Port Nelson, at the top of New Zealand’s South Island at the head of Tasman Bay, has taken delivery of a Damen ASD Tug 2310. Named TōIA, which is Maori for ‘to pull’, she is the first new tug there for 32 years and represents a significant upgrade of capability.
Jointly owned by the Nelson City Council and the Tasman District Council, Port Nelson is a vital hub for the regional economy and is investing in its infrastructure both ashore and afloat in anticipation of growth in the years ahead.
In recent years the port has been steadily receiving ever larger ships, with vessels of up to 248m becoming regular visitors. Port Nelson is also not the easiest harbour in which to manoeuver. At 4.5m, the tidal range is the largest to be found anywhere in New Zealand, and it creates strong currents. Added to that are strong winds that can come up suddenly from both the south and north.

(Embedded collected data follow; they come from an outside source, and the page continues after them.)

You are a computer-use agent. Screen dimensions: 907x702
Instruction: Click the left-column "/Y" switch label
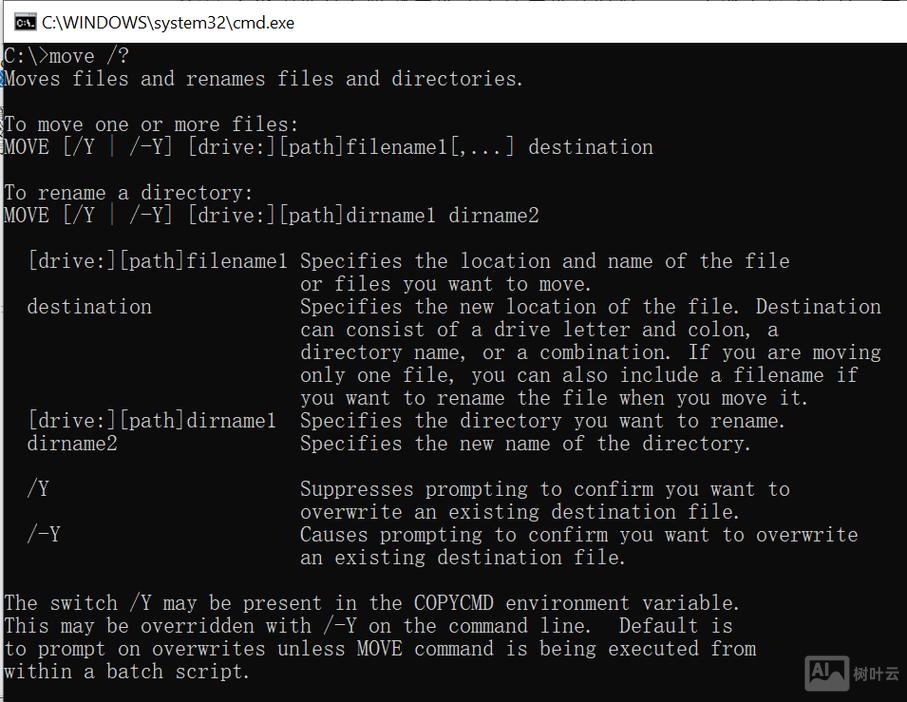point(38,489)
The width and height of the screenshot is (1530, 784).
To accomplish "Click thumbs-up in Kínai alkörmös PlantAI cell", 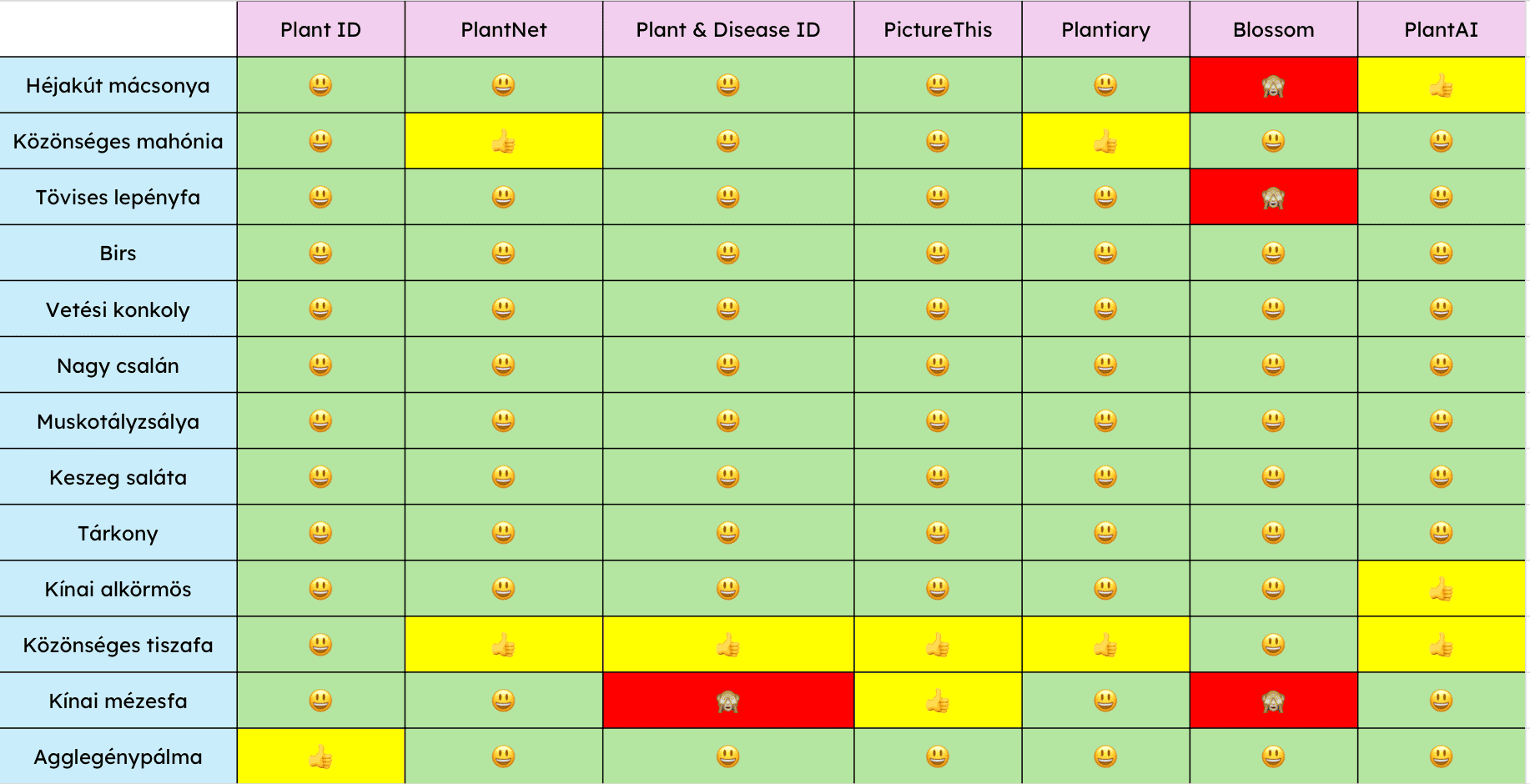I will click(1441, 590).
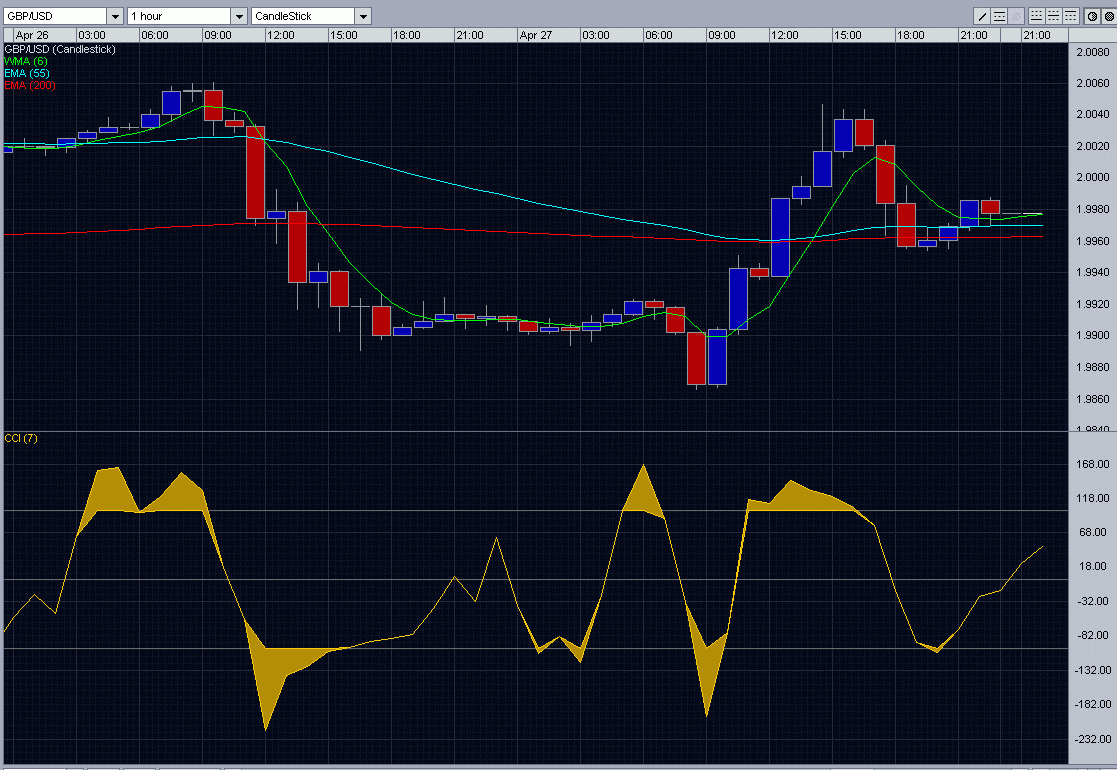
Task: Click the 168.00 value on CCI axis
Action: (1089, 464)
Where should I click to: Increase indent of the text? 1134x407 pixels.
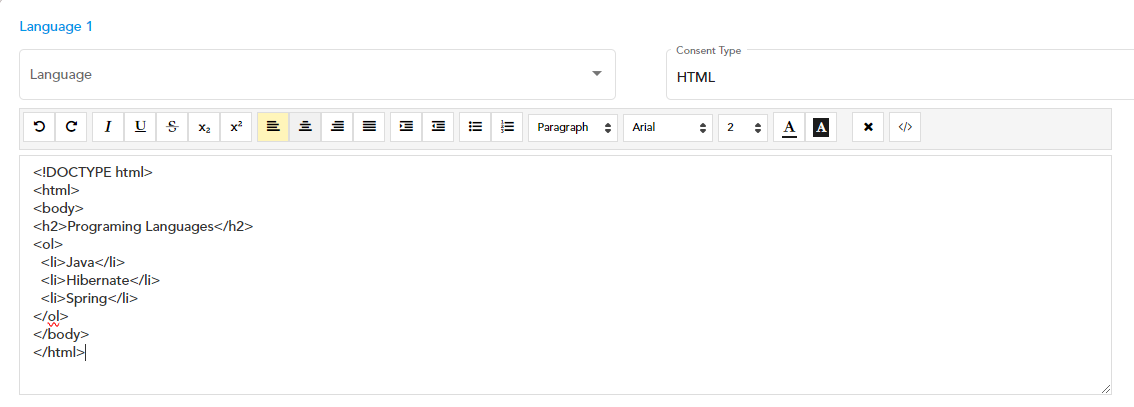point(406,127)
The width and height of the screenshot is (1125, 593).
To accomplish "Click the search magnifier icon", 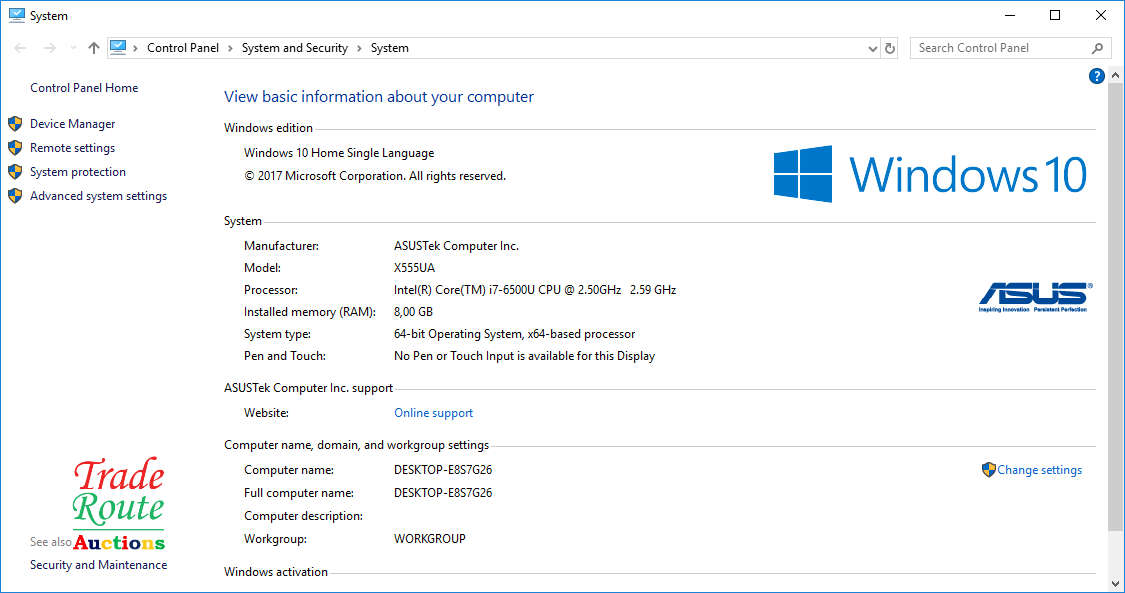I will pyautogui.click(x=1097, y=48).
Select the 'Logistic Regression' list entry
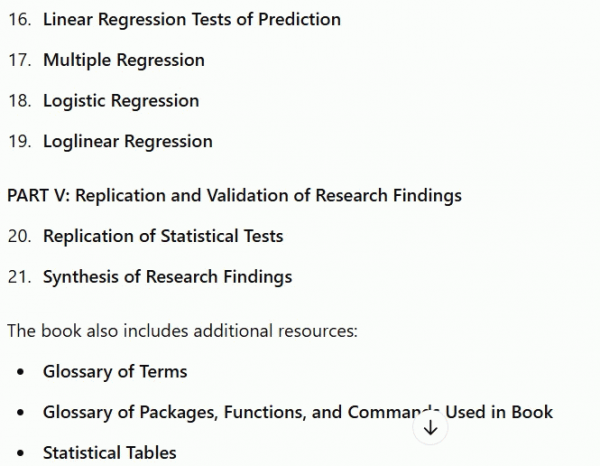Screen dimensions: 600x466 point(121,101)
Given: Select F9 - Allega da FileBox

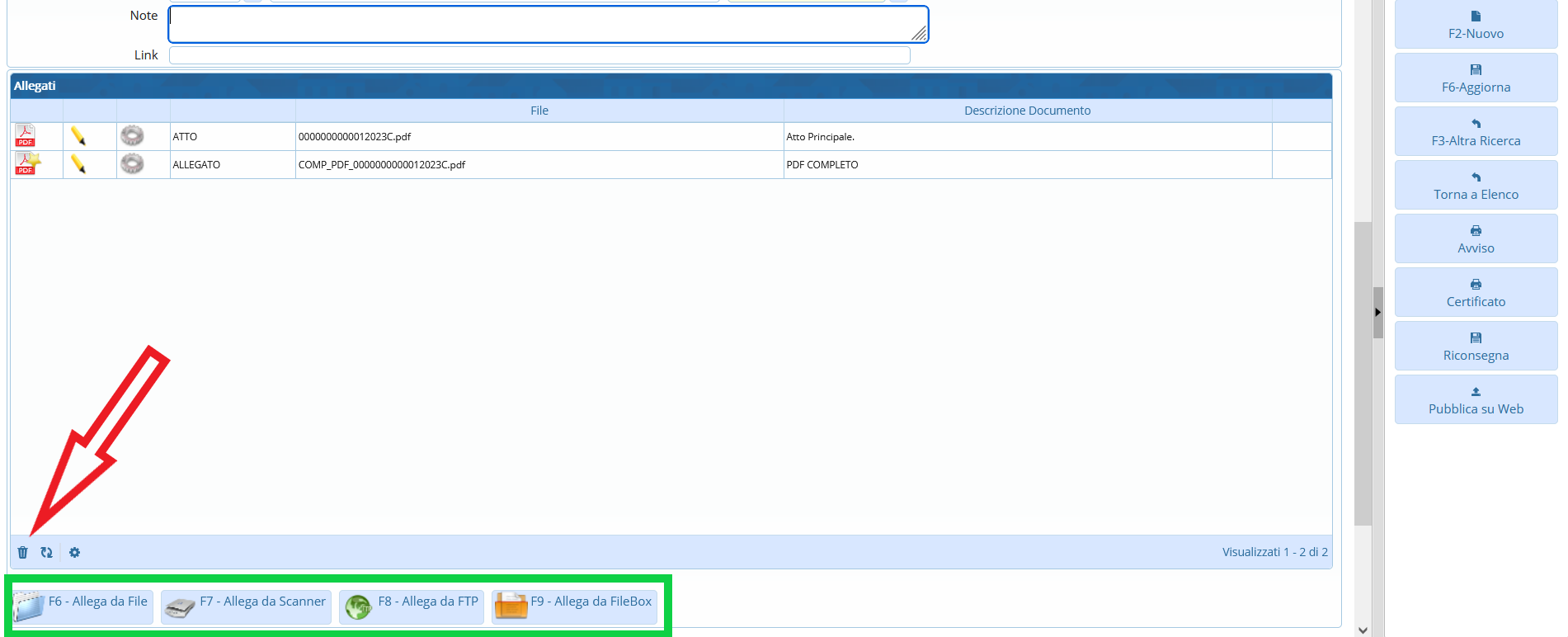Looking at the screenshot, I should [x=575, y=606].
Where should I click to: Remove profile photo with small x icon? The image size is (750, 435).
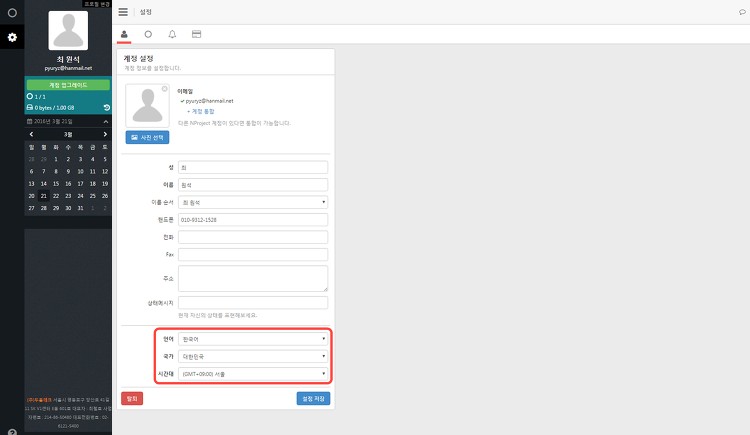[165, 89]
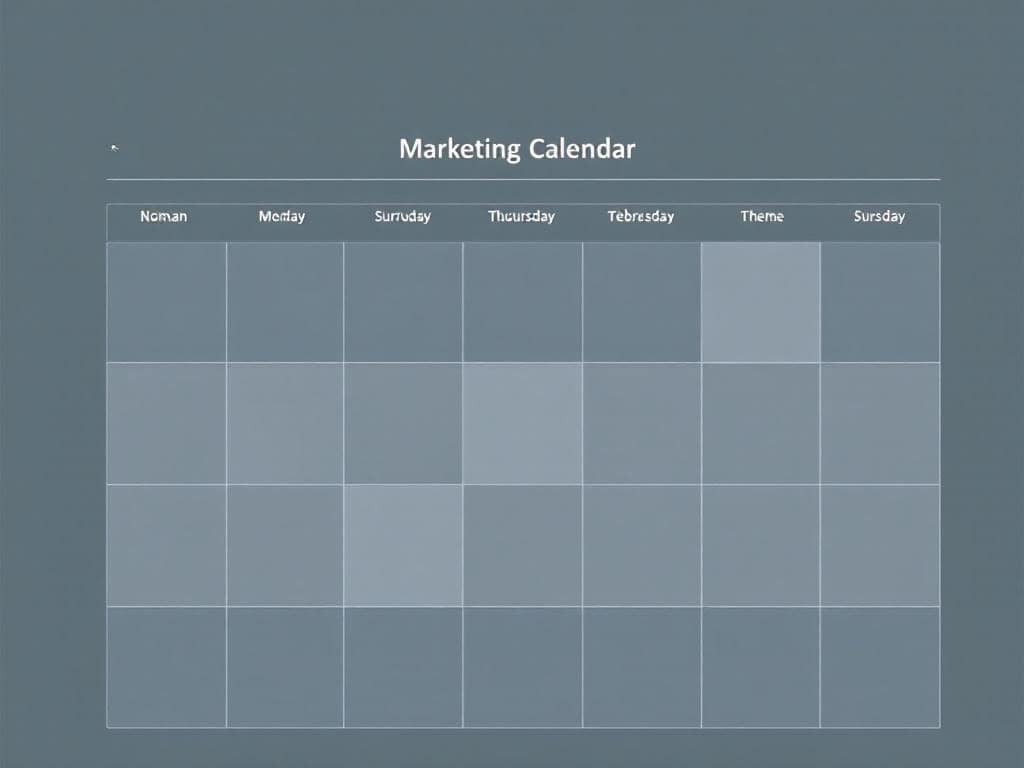The image size is (1024, 768).
Task: Pick the bottom-row cell under Noman
Action: (x=166, y=667)
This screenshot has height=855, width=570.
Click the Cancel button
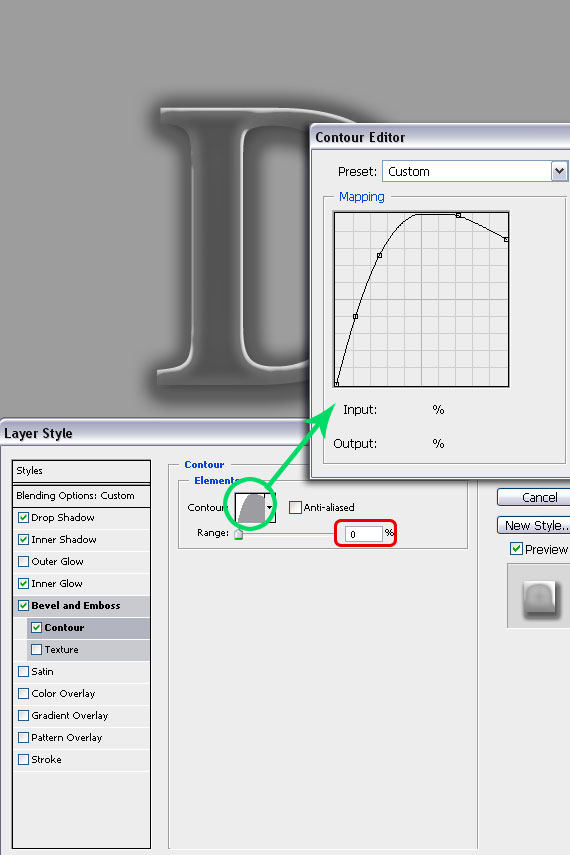(533, 497)
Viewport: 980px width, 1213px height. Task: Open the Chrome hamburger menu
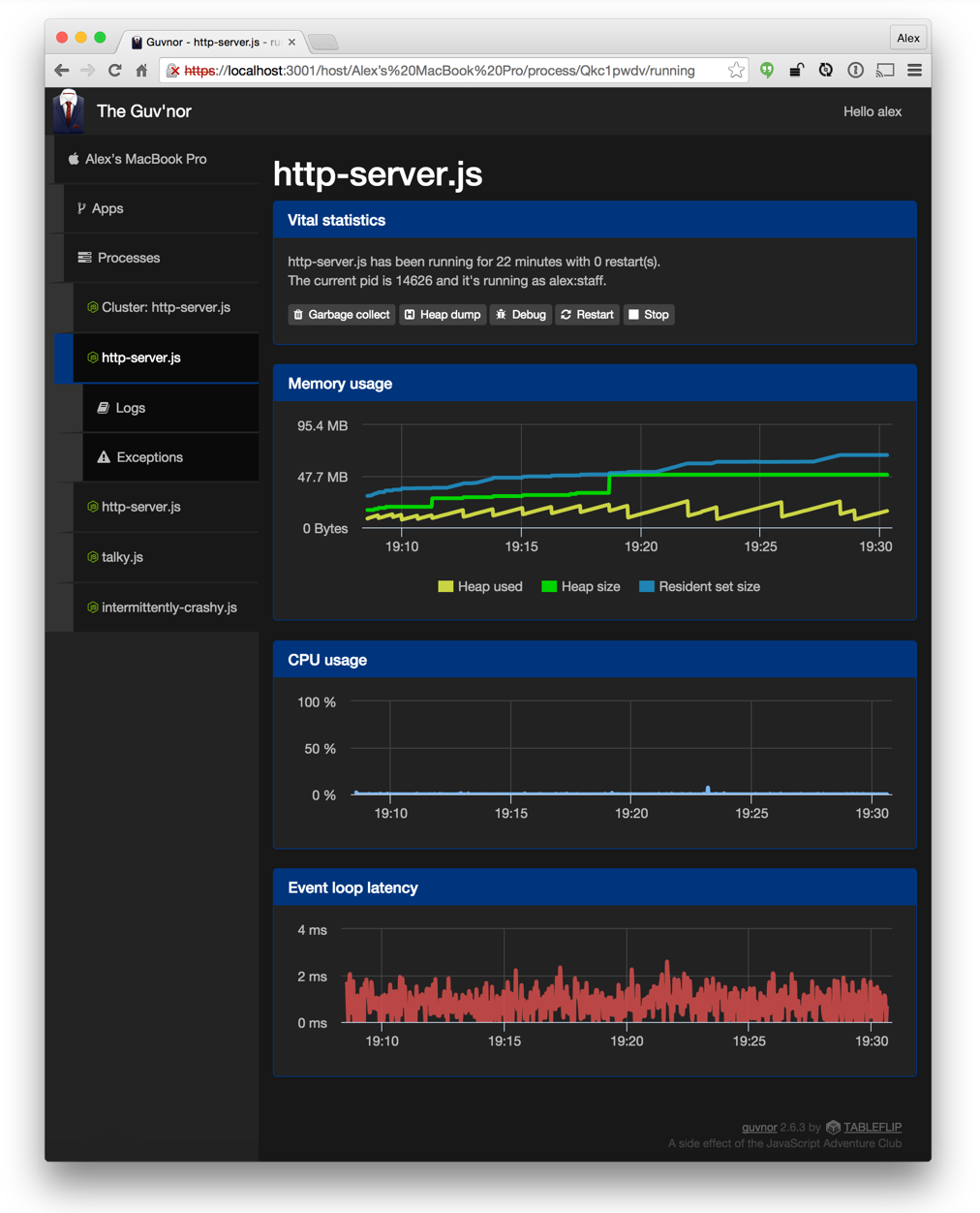pyautogui.click(x=914, y=71)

“With 50 tonnes of bollard pull the new tug will see our safety margins being much improved on the bigger ships” commented Harbour Master Dave Duncan. “Now we’ve got the power we need to slow or stop even the larger vessels moving forward, and to pull or push them against strong winds and tides.”
The 23m tug was built at Damen Shipyards Changde in China and is the eighteenth to be built in the series. Modifications to the standard ASD 2310 design to meet the particular needs of Port Nelson included upgrading the bollard pull from 46 to 50 tonnes, and the fitting of Panama chocks through the stern plates. Damen also built and installed a gangway to a design provided by Port Nelson.
TōIA travelled the 7,280nm from Changde to Port Nelson distance on her own hull with a Dutch crew aboard and entered the harbor escorted by existing Port Nelson tugs the Huria Matenga and WH Parr together with three Waka Ama boats (large canoes with outriggers) crewed by volunteers from the Mahitahi Outrigger Canoe Club.